Dear NGSolve Developers;
I am having issues with the direct solver when dealing with problems when ndof ~ 2-10 million. My problem involves an inhomogeneous dirichlet bc and i use the technique given in Sec 1.3 of the documentation, namely:
Code:
u, v = fes.TnT()
a = BilinearForm(fes, symmetric=True)
a += grad(u)*grad(v)*dx
f = LinearForm (fes)
gfu = GridFunction (fes)
gfu.Set (ubar, definedon=BND)
#
with TaskManager():
a.Assemble()
f.Assemble()
res = gfu.vec.CreateVector()
res.data = f.vec - a.mat * gfu.vec
gfu.vec.data += a.mat.Inverse(freedofs=fes.FreeDofs(), inverse="sparsecholesky") * res
The slurm script i use to launch ngsolve:
Code:
#!/bin/bash
#SBATCH --job-name=ngs
#SBATCH -N 4
#SBATCH --ntasks 96
#SBATCH --ntasks-per-node=24
#SBATCH --ntasks-per-core=1
#SBATCH --mem=24gb
#Load ngsolve_mpi module
module load apps/ngsolve_mpi
mpirun ngspy script.py
However the slurm script returns the following message for one of the nodes:
Code:
-------------------------------------------------------
Primary job terminated normally, but 1 process returned
a non-zero exit code.. Per user-direction, the job has been aborted.
--------------------------------------------------------------------------
A system call failed during shared memory initialization that should
not have. It is likely that your MPI job will now either abort or
experience performance degradation.
Local host: node16
System call: unlink(2) /tmp/openmpi-sessions-1608000011@node16_0/19664/1/2/vader_segment.node16.2
Error: No such file or directory (errno 2)

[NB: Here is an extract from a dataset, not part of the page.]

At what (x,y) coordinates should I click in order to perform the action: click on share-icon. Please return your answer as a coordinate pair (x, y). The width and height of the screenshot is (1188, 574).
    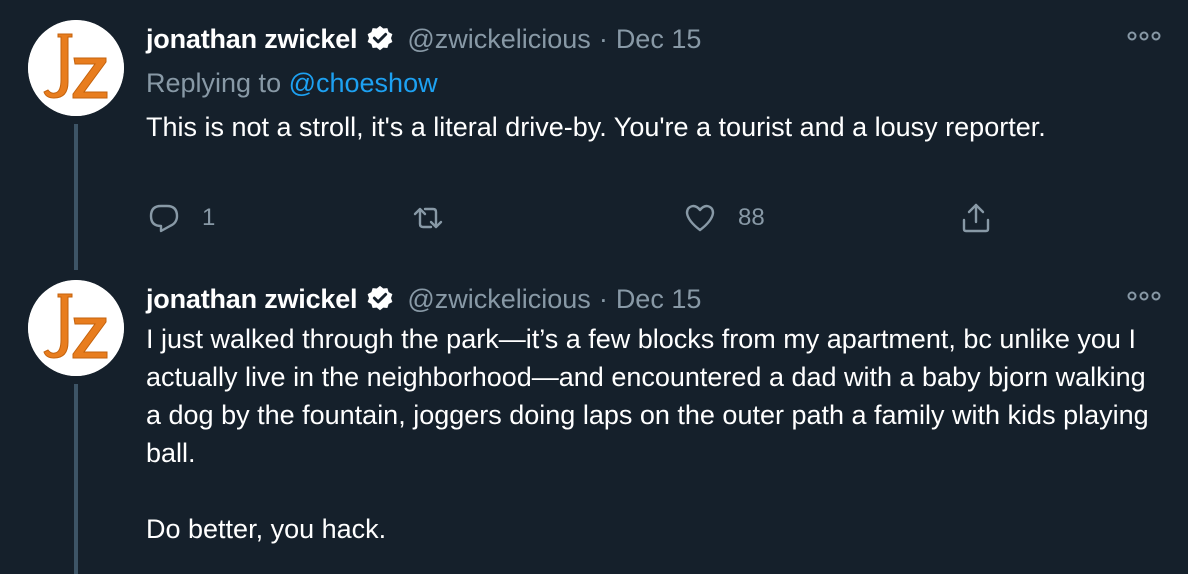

--------------------------------------------------------------------------
The exact same piece of code of course runs fine when the system is smaller. It's only when i use a refined mesh for the same geometry, i get in to the errors. I have tried refinements both outside (using gmsh and then reading the refined mesh in ngsolve) and inside (i.e. reading a corase mesh and then refining it with ngsolve's refine) but both end up in errors. Could you comment on likely cause of the problem? Thank you in advance for your help.